Fitting multilevel models when the number of groups is small

Matthew Poes writes:

I have a question that I think you have answered for me before. There is an argument to be made that HLM should not be performed if a sample is too small (too small level 2 and too small level 1 units). Lot’s of papers written with guidelines on what those should be. It’s my understanding that those guidelines may not be worth much and I believe even you have suggested that when faced with small samples, it is probably better to just simulate.

Is it accurate to say that if a data set is clearly nested, there is dependence, and the sample is too small to do HLM, that no analysis is ok.
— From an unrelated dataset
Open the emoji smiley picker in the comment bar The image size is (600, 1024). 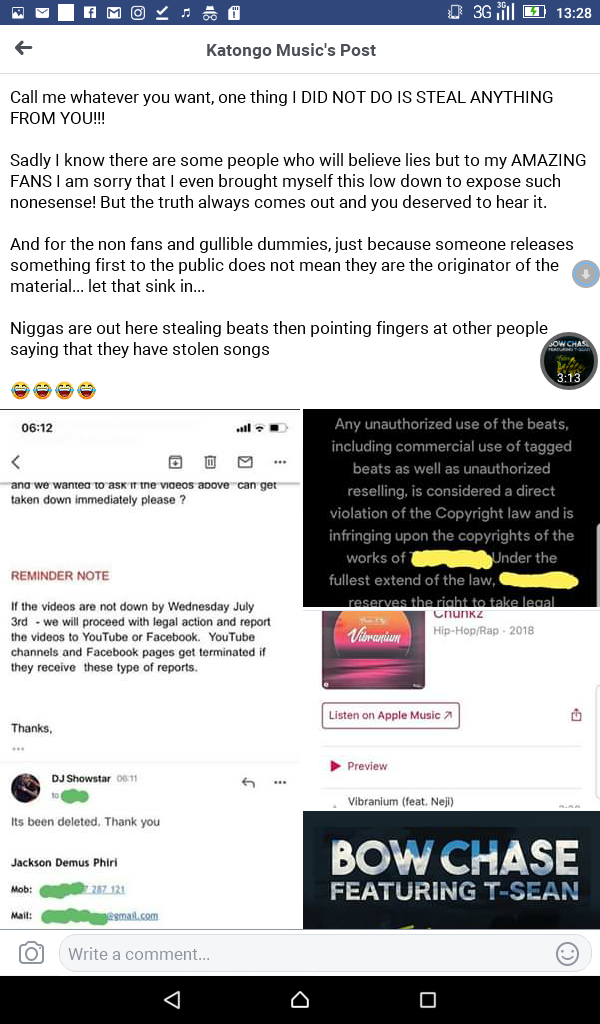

That a different analysis that doesn’t address dependence but is not necessarily as biased with small samples (or so they say) is still not ok. I think you mentioned this before.

Let’s say you want to prove that head start centers that measure as having higher “capacity” (as measured on a multi-trait multi-method assessment of capacity) have teachers that are more “satisfied” with their jobs, that simply looking at the correlation between site capacity and site average job satisfaction is not ok if you only have 15 sites (and 50 total teachers unequally distributed amongst these sites). This is a real question I’ve been given with the names and faces changed. My instinct is they aren’t analyzing the question they asked and this isn’t right.

Would the use of a Bayesian GLM be an option or am I expecting too much magic here? This isn’t my study, but I hate to go back to someone and say, Hey sorry, you spent 2 years and there is nothing you can do quantitatively here (Though I much rather say that then allow this correlation to be published).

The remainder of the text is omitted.